Predicting French wine vintage quality using 10+ years of weather data, deep learning models, and geospatial preprocessing.
This project demonstrates end-to-end ownership of a complete machine learning pipeline, from raw data acquisition to model deployment and visualization.
It showcases expertise in data engineering, scraping, and merging complex datasets, along with geospatial processing to link wine regions with weather stations.
The implementation of deep learning on tabular data using modern architectures (MLP, FT-Transformer, TabNet) highlights practical ML engineering skills directly applicable to real-world problems.
This work is highly relevant for roles in AI, ML Engineering, Data Science, and Big Tech, demonstrating the ability to tackle ambiguous problems and deliver production-ready solutions.
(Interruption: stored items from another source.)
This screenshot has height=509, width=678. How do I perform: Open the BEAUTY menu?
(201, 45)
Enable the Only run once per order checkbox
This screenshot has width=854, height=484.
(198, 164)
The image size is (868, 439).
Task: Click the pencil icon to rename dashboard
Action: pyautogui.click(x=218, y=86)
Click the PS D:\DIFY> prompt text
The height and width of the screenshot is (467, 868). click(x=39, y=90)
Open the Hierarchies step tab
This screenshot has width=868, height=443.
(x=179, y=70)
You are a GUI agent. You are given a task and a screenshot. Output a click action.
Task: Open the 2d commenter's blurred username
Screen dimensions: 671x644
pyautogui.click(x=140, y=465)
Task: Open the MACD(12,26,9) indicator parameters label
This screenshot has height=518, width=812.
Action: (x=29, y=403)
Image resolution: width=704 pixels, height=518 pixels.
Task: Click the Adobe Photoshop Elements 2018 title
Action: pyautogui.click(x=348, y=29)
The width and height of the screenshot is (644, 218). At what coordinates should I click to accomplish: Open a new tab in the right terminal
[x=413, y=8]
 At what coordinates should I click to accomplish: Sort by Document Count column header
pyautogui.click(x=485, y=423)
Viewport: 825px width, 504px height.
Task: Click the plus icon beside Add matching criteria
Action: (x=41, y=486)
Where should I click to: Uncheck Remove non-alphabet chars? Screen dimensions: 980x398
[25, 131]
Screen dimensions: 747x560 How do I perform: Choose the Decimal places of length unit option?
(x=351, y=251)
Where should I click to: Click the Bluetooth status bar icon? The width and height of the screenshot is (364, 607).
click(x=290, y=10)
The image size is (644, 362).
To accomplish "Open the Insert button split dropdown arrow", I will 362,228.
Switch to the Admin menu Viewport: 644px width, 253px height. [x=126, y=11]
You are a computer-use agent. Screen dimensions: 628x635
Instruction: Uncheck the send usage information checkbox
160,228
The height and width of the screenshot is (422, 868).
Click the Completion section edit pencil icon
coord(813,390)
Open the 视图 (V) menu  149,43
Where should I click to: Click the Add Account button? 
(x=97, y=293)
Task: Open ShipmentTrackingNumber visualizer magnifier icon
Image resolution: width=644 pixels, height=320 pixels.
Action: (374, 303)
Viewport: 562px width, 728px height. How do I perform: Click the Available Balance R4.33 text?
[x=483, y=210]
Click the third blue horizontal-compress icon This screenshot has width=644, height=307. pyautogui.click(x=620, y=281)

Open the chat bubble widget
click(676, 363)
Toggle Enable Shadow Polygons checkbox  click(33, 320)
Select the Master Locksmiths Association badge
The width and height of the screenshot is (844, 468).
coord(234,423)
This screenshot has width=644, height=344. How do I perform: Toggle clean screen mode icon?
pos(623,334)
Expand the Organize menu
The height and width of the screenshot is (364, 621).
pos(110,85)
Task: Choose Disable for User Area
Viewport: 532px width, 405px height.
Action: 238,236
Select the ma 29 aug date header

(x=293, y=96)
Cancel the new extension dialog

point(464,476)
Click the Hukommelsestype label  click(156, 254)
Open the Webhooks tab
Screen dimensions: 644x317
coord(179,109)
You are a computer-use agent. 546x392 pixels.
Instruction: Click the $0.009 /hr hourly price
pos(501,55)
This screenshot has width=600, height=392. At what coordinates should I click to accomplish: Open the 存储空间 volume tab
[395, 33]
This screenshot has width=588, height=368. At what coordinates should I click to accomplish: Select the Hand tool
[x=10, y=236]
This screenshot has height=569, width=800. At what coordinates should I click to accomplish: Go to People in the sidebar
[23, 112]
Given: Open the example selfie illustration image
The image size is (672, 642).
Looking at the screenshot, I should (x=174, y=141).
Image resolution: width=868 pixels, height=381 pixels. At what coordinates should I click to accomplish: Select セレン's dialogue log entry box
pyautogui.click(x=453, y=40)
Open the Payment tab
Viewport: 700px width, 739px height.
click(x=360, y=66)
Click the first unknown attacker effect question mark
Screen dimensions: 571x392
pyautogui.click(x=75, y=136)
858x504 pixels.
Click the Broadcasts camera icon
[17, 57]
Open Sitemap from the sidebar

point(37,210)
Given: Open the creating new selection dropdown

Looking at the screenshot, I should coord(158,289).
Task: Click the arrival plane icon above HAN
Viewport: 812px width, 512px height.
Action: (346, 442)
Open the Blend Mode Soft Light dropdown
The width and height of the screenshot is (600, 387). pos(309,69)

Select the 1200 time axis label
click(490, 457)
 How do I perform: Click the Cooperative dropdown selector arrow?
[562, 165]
High-level architecture: categorical embeddings + numeric climate features → Feature Builder → MLP or FT-Transformer → quality class prediction.
Extract wine ratings, vintage years, and region data from the Vivino platform.
Match wine regions to official AOC (Appellation d'Origine Contrôlée) designations using fuzzy string matching.
Clean and standardize Météo-France weather station data, handling missing values and outliers.
Create meaningful climate features including temperature, precipitation, growing degree days, and seasonal aggregations.
Merge wine vintage data with corresponding weather patterns using geospatial joins and temporal alignment.
Train multiple deep learning architectures (MLP, FT-Transformer, TabNet) with cross-validation.
Assess model performance with classification metrics and create interactive visualizations for insights.